4. ¿Esto sólo ocurre en México? No, por cierto. Acabo de rechazar una invitación a la Feria Internacional del Libro de Venezuela, adonde iría a impartir una conferencia y a participar en una mesa redonda sobre la lectura. Ya mucho había sido aceptar estar allá sin honorarios, pero al final me salieron con que sólo podían pagar un vuelo que salía de México a la una de la madrugada. Les dije: 'Consigan otro itinerario'. Me dijeron: 'Es que el otro itinerario nos triplica el costo del boleto'. Les respondí: 'Muchas gracias. Será en otra ocasión'. ¿Por qué tendría yo que subsidiar al chavismo y sacrificar mis horas de sueño?

 

5. Hay una cosa que yo no hago: salir de mi casa para ir a meterme a un hotel, 4 o 5 días, a costa de nadie: ni del erario ni del dinero privado. Cuando salgo de mi casa a una actividad voy a cumplir exactamente esa actividad, con todo profesionalismo, y me regreso de inmediato después de haber realizado mis tareas perfectamente establecidas en contrato. Sé que hay mucha gente que de mil amores va gratis y se cobra en especie lo que no le dan en honorarios. Por eso es que en la cultura todo se resuelve en dádivas, y por ello mismo son dadivosos (pero no profesionales) los que van a perorar cualquier cosa que ellos denominan 'cultura'.

 

6. A lo largo de cada año cumplo con 6 o 7 actividades de contribución social, en el ámbito de la promoción de la lectura.

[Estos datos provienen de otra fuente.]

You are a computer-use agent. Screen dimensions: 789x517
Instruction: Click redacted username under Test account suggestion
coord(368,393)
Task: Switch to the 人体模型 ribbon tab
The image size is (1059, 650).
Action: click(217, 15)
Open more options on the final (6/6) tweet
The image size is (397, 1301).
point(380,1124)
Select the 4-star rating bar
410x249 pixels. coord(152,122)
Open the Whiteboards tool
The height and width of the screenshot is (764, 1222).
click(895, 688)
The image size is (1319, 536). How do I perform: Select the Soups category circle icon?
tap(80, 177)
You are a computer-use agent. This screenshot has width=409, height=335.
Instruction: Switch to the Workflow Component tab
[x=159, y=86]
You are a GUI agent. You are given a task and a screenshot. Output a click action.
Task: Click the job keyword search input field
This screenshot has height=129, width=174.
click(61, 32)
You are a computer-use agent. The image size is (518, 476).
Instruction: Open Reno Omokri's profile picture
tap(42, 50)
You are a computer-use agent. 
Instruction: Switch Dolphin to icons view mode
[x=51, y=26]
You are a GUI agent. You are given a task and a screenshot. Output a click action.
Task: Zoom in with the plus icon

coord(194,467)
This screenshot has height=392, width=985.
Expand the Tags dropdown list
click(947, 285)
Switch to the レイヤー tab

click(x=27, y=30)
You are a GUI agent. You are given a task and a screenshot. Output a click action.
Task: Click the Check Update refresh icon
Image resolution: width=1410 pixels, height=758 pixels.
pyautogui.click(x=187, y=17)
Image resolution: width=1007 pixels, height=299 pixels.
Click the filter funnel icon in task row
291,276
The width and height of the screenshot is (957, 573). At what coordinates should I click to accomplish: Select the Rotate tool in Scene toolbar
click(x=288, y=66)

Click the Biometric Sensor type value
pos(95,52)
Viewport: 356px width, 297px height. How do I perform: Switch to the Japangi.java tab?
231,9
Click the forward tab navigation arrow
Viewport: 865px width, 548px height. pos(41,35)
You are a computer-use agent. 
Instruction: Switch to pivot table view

Doy conferencias o charlas a instancias ciudadanas que carecen de todo presupuesto o a ciudadanos mismos que tienen una gran disposición para promover y fomentar la lectura, pero que carecen de apoyos económicos del gobierno o de la iniciativa privada. Lo hago de mil amores. Lo que no hago es darles gratuitamente mi experiencia y oficios ni al gobierno ni a las empresas, ni a los empresarios ni a los funcionarios. Sólo lo haré cuando mis recibos telefónicos y de luz me lleguen en ceros y cuando el gobierno me exima de pagar impuestos. Sería lo justo, ¿no?